What the task asks | All lines from the one that has "1353x761 pixels." onward to the end of the records below are to be returned exactly; pictures are to be skipped.

Stored data |
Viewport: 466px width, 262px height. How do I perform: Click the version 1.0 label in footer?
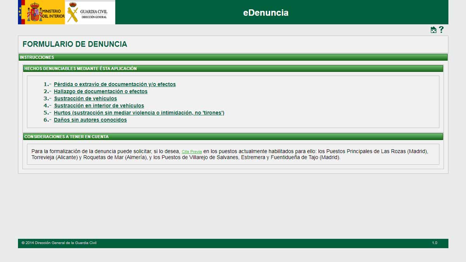tap(434, 243)
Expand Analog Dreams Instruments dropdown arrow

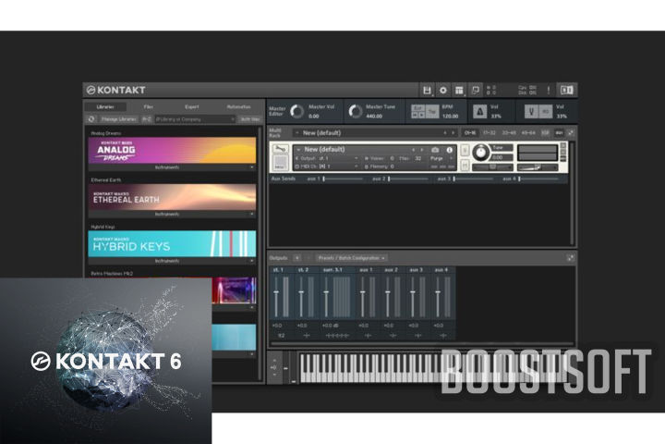point(251,167)
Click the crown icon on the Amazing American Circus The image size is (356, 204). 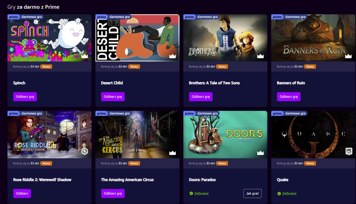(x=173, y=153)
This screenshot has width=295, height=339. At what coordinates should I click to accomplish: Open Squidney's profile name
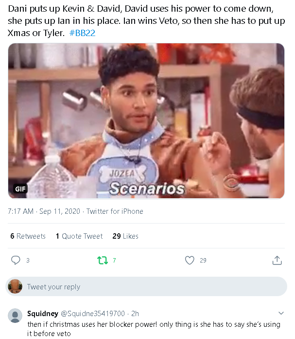pos(42,313)
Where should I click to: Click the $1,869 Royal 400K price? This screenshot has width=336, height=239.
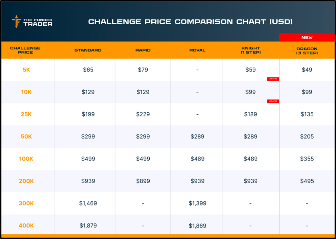pos(197,226)
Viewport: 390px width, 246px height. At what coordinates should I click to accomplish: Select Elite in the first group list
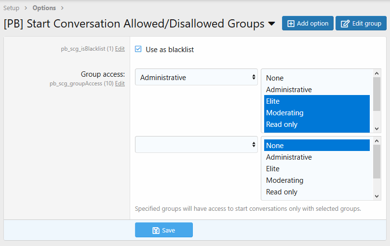pos(273,101)
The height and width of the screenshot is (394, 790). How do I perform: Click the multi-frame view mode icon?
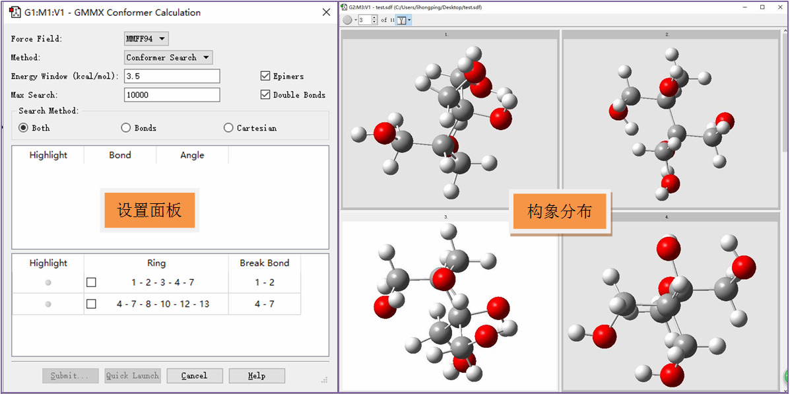click(401, 20)
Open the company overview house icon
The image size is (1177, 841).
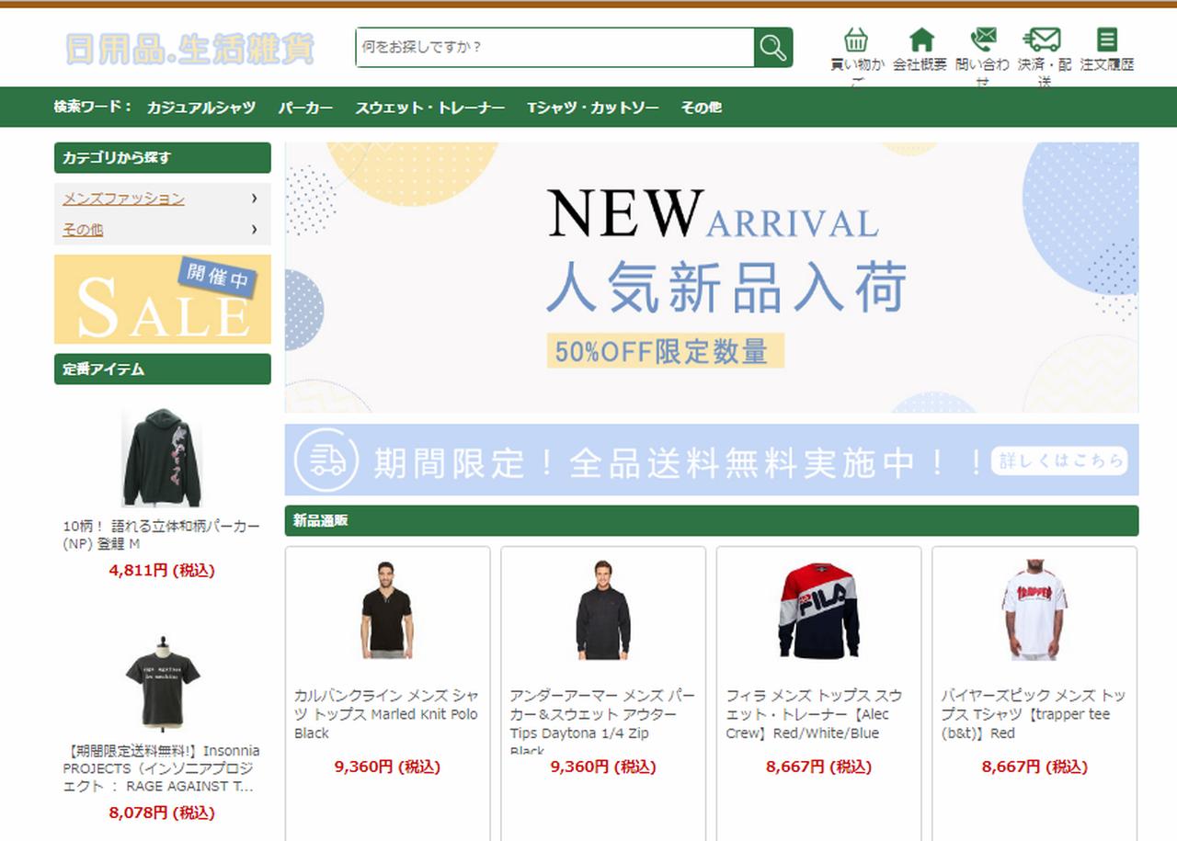point(920,40)
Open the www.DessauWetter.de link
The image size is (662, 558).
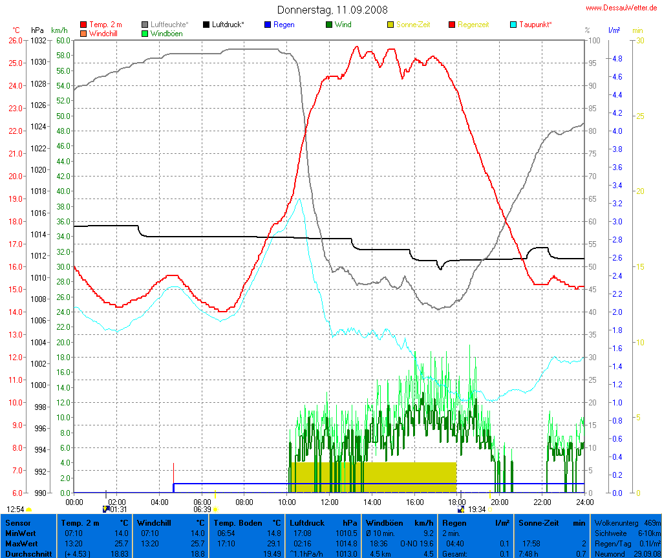(x=623, y=8)
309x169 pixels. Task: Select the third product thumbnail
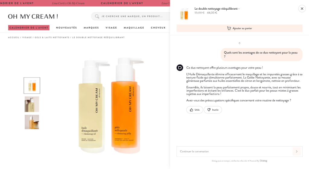[32, 122]
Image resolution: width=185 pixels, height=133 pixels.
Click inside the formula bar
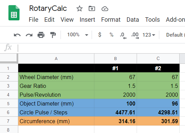(100, 48)
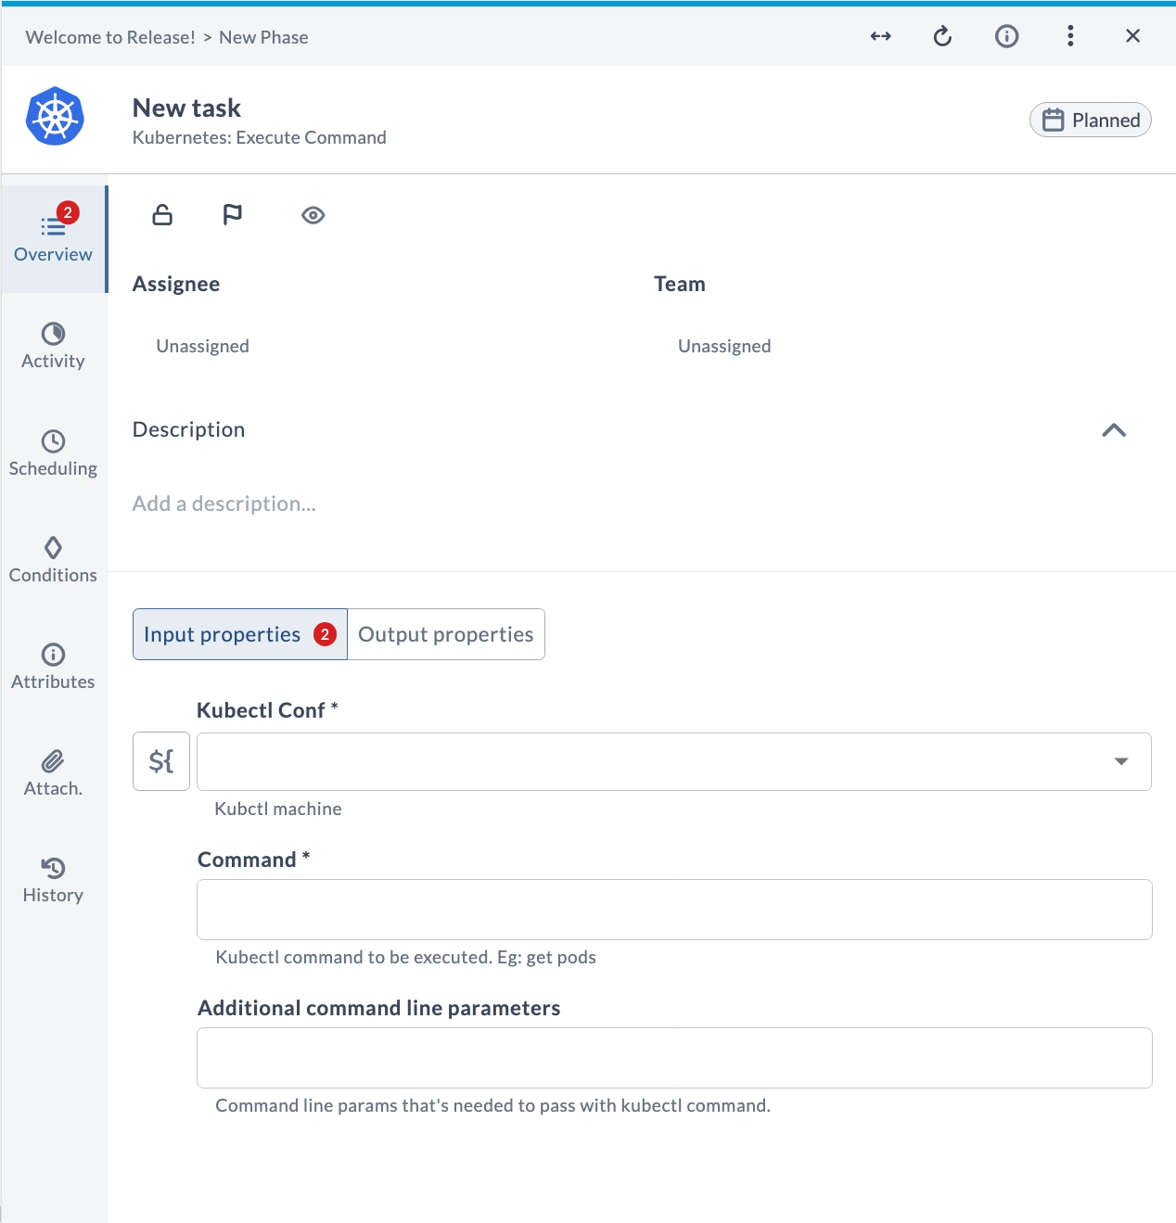Click the Kubernetes helm logo
Viewport: 1176px width, 1223px height.
[56, 117]
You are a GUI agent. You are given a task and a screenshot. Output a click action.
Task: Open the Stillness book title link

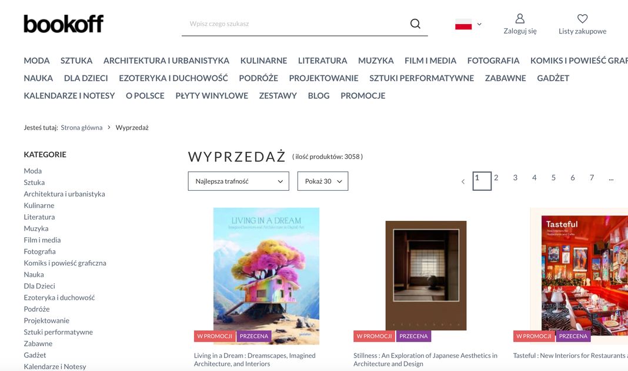tap(425, 360)
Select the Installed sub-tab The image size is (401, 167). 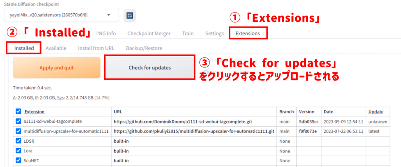coord(24,48)
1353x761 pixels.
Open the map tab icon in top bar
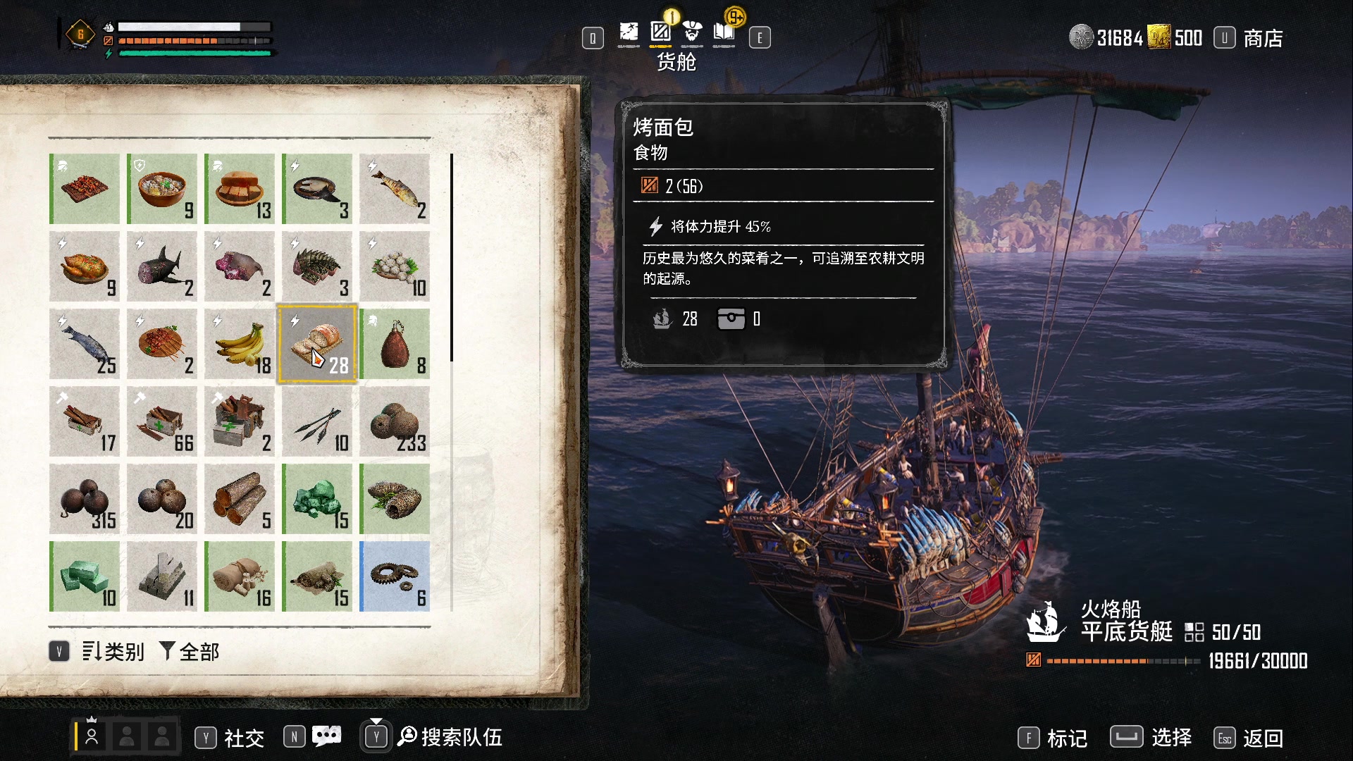[629, 32]
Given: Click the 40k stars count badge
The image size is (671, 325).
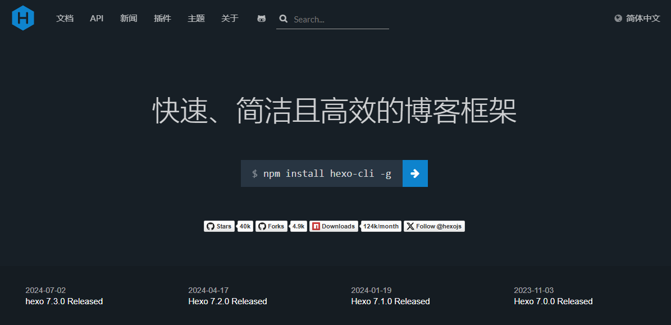Looking at the screenshot, I should [245, 226].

Response to this exercise |
1353x761 pixels.
Open the map tab icon in top bar
[629, 32]
Given: Click the 40k stars count badge
The image size is (671, 325).
Looking at the screenshot, I should [245, 226].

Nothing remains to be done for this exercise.